▸ Problem statement:
Every entry needs to be written out again exactly, with its pictures removed.

▸ Data for analysis:

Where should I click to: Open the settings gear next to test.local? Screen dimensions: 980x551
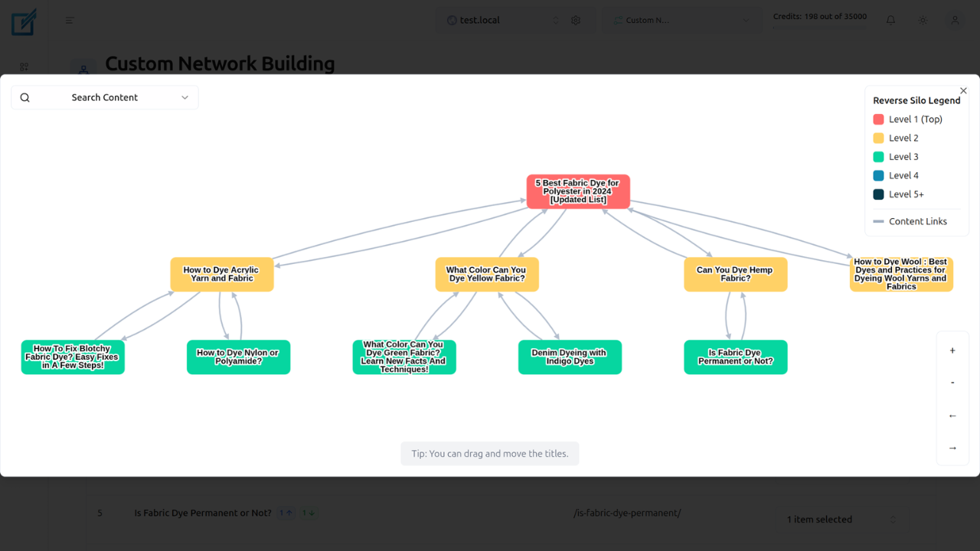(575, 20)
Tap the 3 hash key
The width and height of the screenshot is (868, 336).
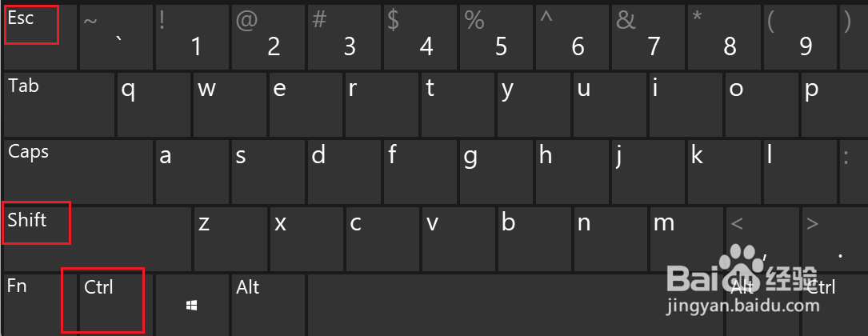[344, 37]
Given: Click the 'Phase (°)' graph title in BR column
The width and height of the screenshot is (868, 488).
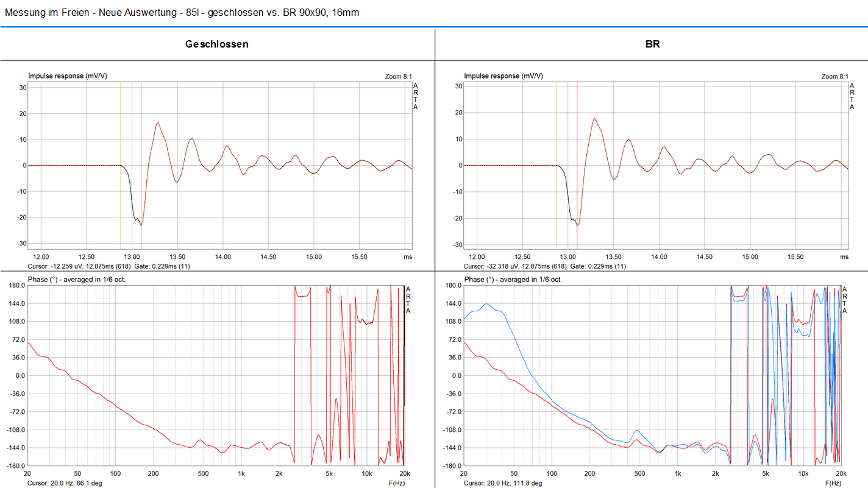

▸ Response area:
Where should I click to: Open the settings gear next to test.local? Screen dimensions: 980x551
(575, 20)
Tap the 3 hash key
The width and height of the screenshot is (868, 336).
[344, 37]
Given: Click the 'Phase (°)' graph title in BR column
The width and height of the screenshot is (868, 488).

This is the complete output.